In late 2019, I became obsessed with search engine optimization and digital marketing. I’ve run forums and web applications since 2009 and knew of the importance of SEO, but I needed to dedicate more time to really have an intimate understanding. Once covid became an unstoppable force mid 2020 I found myself with more time to research and learn about the mystical world of digital marketing. After I completed some course work and had a couple certifications under my belt–I believed I was ready.
I spun up Semrush and made my reports. The company I was working for needed a marketing department. They had an aggressive outside sales team and did not need marketing, so they thought. I was a man on a mission, out to prove something to myself, and I succeeded. After several meetings with the director of operations, who I would later report to, the director of business development, and the president, they agreed to give this digital marketing idea a shot.
Oh boy, It worked a little too well. The whole damn process was nearly automated a year later. With that marketing automation came growth, and lots of it. Part of that success came from leveraging large language models for content generation. It wasn’t just gibberish that I pushed out; no, the content answered questions potential clients were asking. LLMs just made it possible to scale that high quality content. I wasn’t the only who did this, oh no. Many digital marketing professionals were taking advantage of this amazing technology. That is when I got hooked, bit, taken away on a magic carpet ride by language models.
“We don’t know what a good answer is because the world is complex, but we stop thinking that when we see these direct answers.“
The Dilemma of the Direct Answer – Benno Stein, Bauhaus-Universität Weimar
Fast forward a couple of years to the release of ChatGPT. I previously worked with OpenAI’s GPT-3 for content generation, and in November of 2022, ChatGPT was unleashed upon the digital realm. That is when I saw the complete change of the SEO and digital marketing landscape going forward. In marketing, you cast a wide net of value proposition. You make this net very easy for fish to get caught in by eliminating objections and proving that your product or service has the potential to be the best fit for the reader.

[Data items]
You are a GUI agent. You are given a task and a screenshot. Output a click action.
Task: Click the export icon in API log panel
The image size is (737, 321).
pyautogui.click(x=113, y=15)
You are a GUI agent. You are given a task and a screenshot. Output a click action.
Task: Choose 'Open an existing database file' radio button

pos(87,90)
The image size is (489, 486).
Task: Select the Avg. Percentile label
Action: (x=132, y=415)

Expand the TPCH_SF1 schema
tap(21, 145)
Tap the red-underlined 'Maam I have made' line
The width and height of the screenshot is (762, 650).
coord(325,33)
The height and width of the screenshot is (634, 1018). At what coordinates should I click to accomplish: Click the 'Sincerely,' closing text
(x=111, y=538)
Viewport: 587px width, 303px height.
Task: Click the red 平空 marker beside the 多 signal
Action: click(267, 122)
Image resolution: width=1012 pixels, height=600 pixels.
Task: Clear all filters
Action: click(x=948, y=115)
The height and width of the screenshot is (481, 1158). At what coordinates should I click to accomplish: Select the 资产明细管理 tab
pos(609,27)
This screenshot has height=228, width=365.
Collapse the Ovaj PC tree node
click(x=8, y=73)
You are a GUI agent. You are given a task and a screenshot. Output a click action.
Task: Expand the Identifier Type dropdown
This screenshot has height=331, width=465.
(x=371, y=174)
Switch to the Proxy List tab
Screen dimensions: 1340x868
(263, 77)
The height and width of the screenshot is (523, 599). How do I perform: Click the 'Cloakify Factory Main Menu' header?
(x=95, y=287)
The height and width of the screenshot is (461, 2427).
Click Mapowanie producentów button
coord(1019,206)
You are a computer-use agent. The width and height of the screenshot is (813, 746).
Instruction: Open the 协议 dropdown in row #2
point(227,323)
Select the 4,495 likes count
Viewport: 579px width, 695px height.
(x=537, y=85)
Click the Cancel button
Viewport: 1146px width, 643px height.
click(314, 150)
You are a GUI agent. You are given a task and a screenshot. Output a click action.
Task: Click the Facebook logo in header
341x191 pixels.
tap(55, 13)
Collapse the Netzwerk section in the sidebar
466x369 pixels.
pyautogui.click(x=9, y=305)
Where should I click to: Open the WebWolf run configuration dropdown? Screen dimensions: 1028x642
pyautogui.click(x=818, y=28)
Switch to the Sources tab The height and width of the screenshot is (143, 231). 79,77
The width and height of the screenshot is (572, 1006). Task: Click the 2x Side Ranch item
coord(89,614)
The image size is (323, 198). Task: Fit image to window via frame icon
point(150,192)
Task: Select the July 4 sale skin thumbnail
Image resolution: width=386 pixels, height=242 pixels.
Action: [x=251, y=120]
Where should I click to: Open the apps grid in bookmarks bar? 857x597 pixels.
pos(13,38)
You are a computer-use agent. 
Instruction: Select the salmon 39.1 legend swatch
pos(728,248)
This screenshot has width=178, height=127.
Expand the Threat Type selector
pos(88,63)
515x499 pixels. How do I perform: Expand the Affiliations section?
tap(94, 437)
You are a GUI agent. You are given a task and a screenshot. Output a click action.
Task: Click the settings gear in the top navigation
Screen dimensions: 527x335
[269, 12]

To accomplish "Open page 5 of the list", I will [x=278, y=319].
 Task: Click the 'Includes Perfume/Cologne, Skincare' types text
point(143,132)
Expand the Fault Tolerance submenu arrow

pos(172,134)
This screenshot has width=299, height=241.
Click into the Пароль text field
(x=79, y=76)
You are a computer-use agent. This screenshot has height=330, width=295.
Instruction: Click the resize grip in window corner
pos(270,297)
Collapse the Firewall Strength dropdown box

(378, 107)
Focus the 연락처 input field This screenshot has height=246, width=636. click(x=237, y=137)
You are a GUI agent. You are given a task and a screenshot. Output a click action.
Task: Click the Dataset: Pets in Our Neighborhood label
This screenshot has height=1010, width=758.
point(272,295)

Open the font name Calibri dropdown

EXERCISE TASKS ▸
**A)** In one to three sentences, explain why the company believed it had no need for a marketing department, according to the essay on SEO and language models.
**B)** Write the next part of the essay on SEO and language models, picking up after its final sentence.

LIST OF ANSWERS ▸
**A)** The company had an aggressive outside sales team, so it thought it did not need marketing.

**B)**
A chat model that is tied to a search engine is just the beginning—direct simple answers with the opportunity to continue the conversation, intelligent conversations too. As of 2024, Chat models still have their issues and are not correct a lot of the time. But hey, any SEO professionals out there reading this post will acknowledge the quiet part to themselves, “Most search engine results are SEO’ed spam content anyway.” I mean, you reader, have you noticed that Google search results have been absolutely terrible as of late, or even worse?
“Since users often trust their search engines already, the affiliate inherits this trust as a byproduct of a high ranking,”
the authors wrote. But this also creates tension between affiliates, search providers, and users because affiliates are more likely to design web pages to optimize their rankings as opposed to investing in higher-quality product reviews.
Though webpages that have more affiliate links and are more optimized are more likely to come up in search results, on average, they also “show signs of lower text quality,” the researchers said.
And as content generated by AI continues to flood the internet, the researchers said search engine results are likely to get worse.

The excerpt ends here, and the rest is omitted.